◆ **Activity**
Below are records with pictures in them. Transcribe everything from the line containing "At what coordinates" down to the line containing "the June '22", exactly, and leave the pictures behind.

◆ **Data for the task**

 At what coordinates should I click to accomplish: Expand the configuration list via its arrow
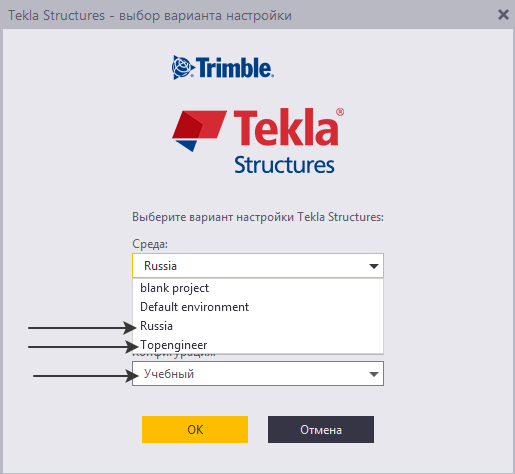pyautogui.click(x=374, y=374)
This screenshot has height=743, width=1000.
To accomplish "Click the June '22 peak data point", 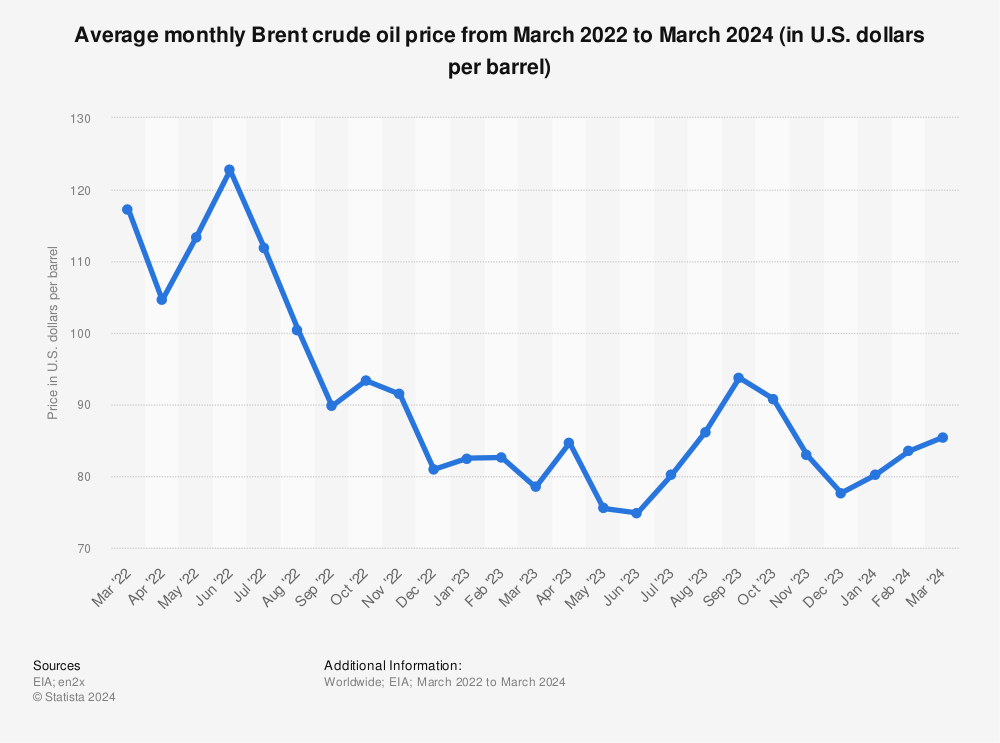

---

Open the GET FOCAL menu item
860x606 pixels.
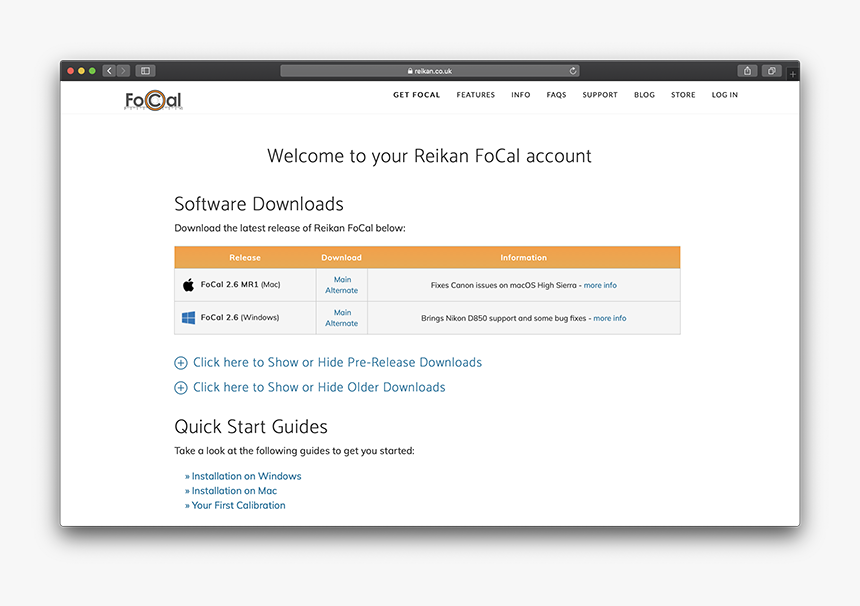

◆ **Answer section**
 At what coordinates should I click to accomplish: Expand the configuration list via its arrow
pyautogui.click(x=374, y=374)
This screenshot has height=743, width=1000.
To accomplish "Click the June '22 peak data point", 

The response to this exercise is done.